● **Source records**
══════════
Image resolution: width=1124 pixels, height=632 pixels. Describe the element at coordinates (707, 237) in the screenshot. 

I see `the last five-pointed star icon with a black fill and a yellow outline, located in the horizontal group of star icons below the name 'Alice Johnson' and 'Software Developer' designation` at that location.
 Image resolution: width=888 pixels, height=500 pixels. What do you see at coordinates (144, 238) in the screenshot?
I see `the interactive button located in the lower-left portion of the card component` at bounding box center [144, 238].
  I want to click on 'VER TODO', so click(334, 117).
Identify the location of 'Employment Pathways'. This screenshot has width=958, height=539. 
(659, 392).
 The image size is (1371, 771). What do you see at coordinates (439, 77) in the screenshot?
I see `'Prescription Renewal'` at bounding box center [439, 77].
══════════
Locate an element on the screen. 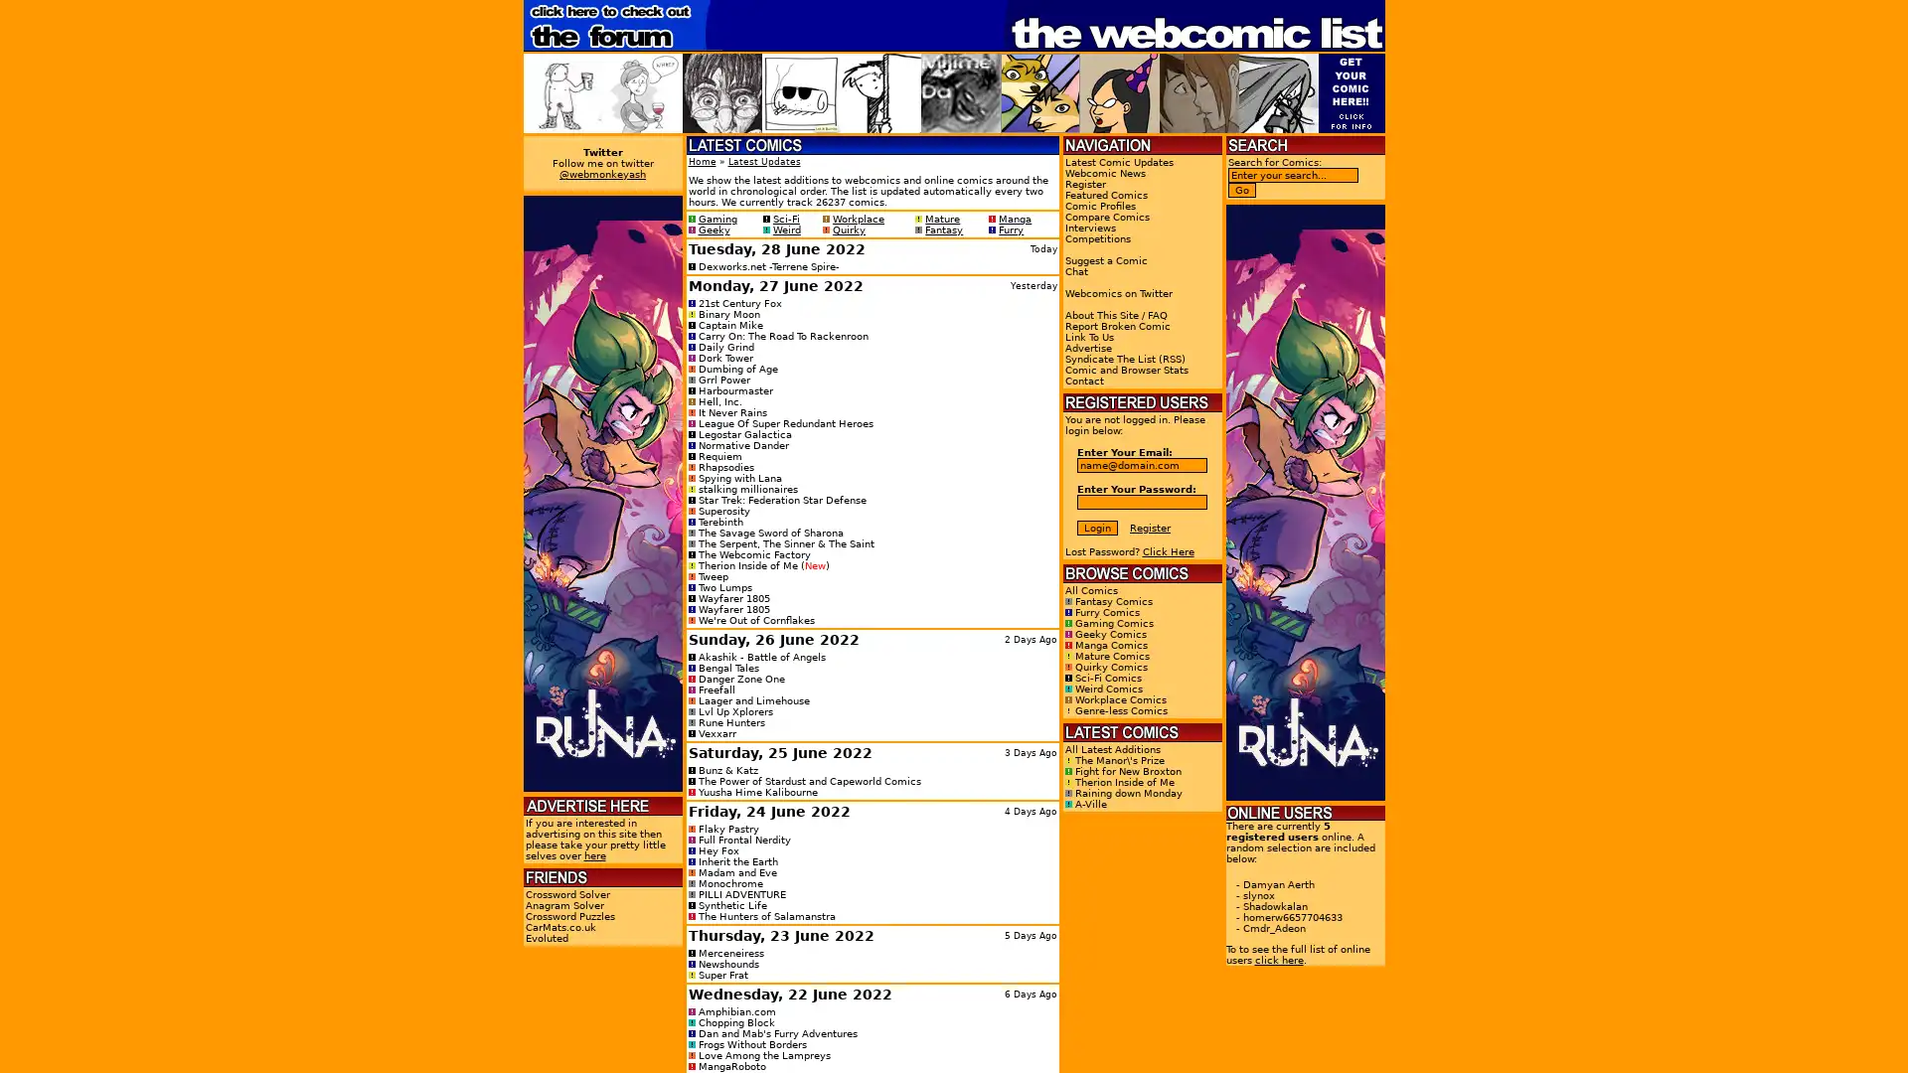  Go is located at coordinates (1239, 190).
══════════
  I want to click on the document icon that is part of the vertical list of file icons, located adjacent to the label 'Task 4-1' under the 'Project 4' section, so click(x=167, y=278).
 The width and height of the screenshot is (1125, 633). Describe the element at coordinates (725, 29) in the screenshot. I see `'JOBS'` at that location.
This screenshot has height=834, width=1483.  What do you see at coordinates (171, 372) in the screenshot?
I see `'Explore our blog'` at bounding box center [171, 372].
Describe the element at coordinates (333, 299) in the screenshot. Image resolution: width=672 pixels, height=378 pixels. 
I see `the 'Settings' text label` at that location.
══════════
● **Description of the task**
Update the data from the line containing "Image resolution: width=1124" through the line containing "last five-pointed star" by replacing "Describe" with "Identify", keeping everything else the same. Return only those lines.

● **Response to the exercise**
Image resolution: width=1124 pixels, height=632 pixels. Identify the element at coordinates (707, 237) in the screenshot. 

I see `the last five-pointed star icon with a black fill and a yellow outline, located in the horizontal group of star icons below the name 'Alice Johnson' and 'Software Developer' designation` at that location.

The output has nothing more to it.